L'Istante ritiene che ''[l]'acquisto non comporterà un aumento di fatturato, poiché
nasce con l'intento di internalizzare il servizio di gestione degli ordini cliente, ora svolto
in outsourcing mediante contratto di appalto di servizi con la stessa sas. Il sottoscritto
continuerà a svolgere esclusivamente l'attività di intermediario di commercio (senza
intraprendere neanche in via residuale l'attività di elaborazione dati della sas) [...]'' (così
a pagina 1 dell'istanza), e precisa che ''i programmi grafici e il programma gestionale
utilizzati dalla XXX sono già di proprietà del sottoscritto, mentre verranno trasferiti
i due dipendenti che con la loro esperienza e professionalità acquisita nel tempo
rappresentano il valore aggiunto dell'azienda ceduta. La XXX, una volta ceduta
l'azienda, andrà in liquidazione per cessare poi a breve la propria attività''.

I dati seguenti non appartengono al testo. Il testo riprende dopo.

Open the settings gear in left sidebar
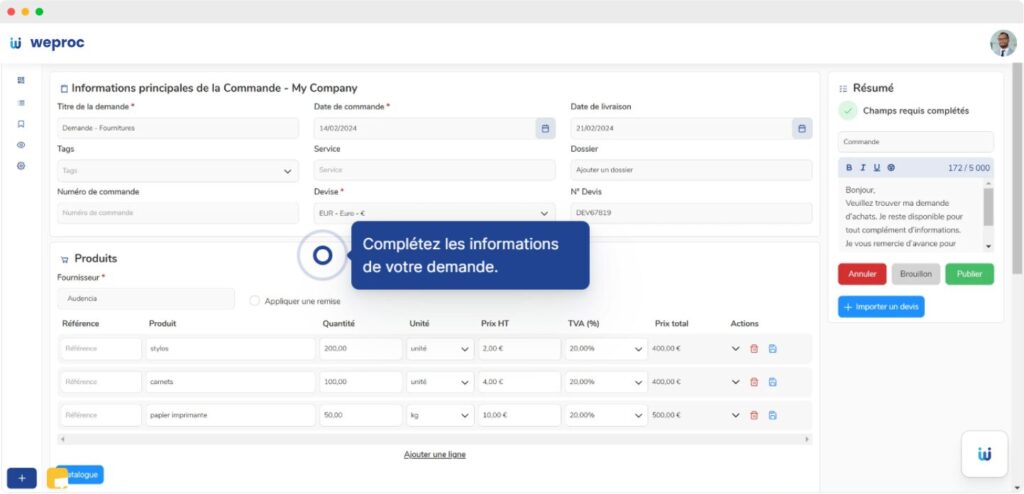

Rappresenta, inoltre, che la motivazione dell'acquisto dell'azienda si rinviene
principalmente nella maggiore autonomia, nonché efficienza dell'intera attività
informaticoamministrativa con il pieno controllo dell'intero ciclo produttivo.
Posto ciò, l'Istante chiede se la descritta operazione comporta la cessazione del
concordato ai sensi dell'articolo 21, comma 1, lettera bter), del d.lgs. 13 del 2024.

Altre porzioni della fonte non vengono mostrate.